━━ DATASET ENTRIES

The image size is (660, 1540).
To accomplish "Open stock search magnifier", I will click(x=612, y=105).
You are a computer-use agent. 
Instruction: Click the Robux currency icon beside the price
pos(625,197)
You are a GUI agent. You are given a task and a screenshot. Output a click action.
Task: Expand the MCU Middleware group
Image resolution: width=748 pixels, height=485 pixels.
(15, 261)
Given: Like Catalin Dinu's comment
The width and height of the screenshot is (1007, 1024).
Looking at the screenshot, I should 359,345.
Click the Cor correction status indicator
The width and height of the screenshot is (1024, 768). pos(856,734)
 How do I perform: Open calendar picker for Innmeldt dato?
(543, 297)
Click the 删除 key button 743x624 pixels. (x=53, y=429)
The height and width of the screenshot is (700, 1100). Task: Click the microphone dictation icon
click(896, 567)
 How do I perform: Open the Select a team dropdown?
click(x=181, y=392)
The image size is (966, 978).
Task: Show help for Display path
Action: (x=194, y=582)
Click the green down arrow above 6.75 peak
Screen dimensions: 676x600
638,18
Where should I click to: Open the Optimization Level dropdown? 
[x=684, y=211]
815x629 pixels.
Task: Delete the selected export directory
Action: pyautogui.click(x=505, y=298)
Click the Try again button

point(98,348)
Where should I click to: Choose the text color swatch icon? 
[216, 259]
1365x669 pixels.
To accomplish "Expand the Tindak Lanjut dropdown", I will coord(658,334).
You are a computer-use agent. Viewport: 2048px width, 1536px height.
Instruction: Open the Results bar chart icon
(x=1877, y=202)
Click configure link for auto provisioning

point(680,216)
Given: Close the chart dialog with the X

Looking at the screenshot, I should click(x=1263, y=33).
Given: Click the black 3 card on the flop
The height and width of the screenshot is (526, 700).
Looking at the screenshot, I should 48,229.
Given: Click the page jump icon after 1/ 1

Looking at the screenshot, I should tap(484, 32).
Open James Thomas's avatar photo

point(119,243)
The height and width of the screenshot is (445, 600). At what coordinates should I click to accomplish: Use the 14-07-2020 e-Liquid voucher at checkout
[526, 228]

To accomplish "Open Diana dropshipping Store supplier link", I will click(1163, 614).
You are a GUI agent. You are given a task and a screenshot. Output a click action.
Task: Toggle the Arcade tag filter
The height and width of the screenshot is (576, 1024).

━━━━

**ABOUT THIS EXERCISE**
Reproduce the whole listing verbatim.

**WRITTEN REPLY**
The image size is (660, 1540).
To accomplish "Open stock search magnifier", I will click(x=612, y=105).
You are a computer-use agent. 
Instruction: Click the Robux currency icon beside the price
pos(625,197)
You are a GUI agent. You are given a task and a screenshot. Output a click action.
Task: Expand the MCU Middleware group
Image resolution: width=748 pixels, height=485 pixels.
(15, 261)
Given: Like Catalin Dinu's comment
The width and height of the screenshot is (1007, 1024).
Looking at the screenshot, I should 359,345.
Click the Cor correction status indicator
The width and height of the screenshot is (1024, 768). pos(856,734)
 How do I perform: Open calendar picker for Innmeldt dato?
(543, 297)
Click the 删除 key button 743x624 pixels. (x=53, y=429)
The height and width of the screenshot is (700, 1100). Task: Click the microphone dictation icon
click(896, 567)
 How do I perform: Open the Select a team dropdown?
click(x=181, y=392)
The image size is (966, 978).
Task: Show help for Display path
Action: (x=194, y=582)
Click the green down arrow above 6.75 peak
Screen dimensions: 676x600
638,18
Where should I click to: Open the Optimization Level dropdown? 
[x=684, y=211]
815x629 pixels.
Task: Delete the selected export directory
Action: pyautogui.click(x=505, y=298)
Click the Try again button

point(98,348)
Where should I click to: Choose the text color swatch icon? 
[216, 259]
1365x669 pixels.
To accomplish "Expand the Tindak Lanjut dropdown", I will coord(658,334).
You are a computer-use agent. Viewport: 2048px width, 1536px height.
Instruction: Open the Results bar chart icon
(x=1877, y=202)
Click configure link for auto provisioning

point(680,216)
Given: Close the chart dialog with the X

Looking at the screenshot, I should click(x=1263, y=33).
Given: Click the black 3 card on the flop
The height and width of the screenshot is (526, 700).
Looking at the screenshot, I should 48,229.
Given: Click the page jump icon after 1/ 1

Looking at the screenshot, I should tap(484, 32).
Open James Thomas's avatar photo

point(119,243)
The height and width of the screenshot is (445, 600). At what coordinates should I click to accomplish: Use the 14-07-2020 e-Liquid voucher at checkout
[526, 228]

To accomplish "Open Diana dropshipping Store supplier link", I will click(1163, 614).
You are a GUI agent. You are given a task and a screenshot. Output a click action.
Task: Toggle the Arcade tag filter
The height and width of the screenshot is (576, 1024).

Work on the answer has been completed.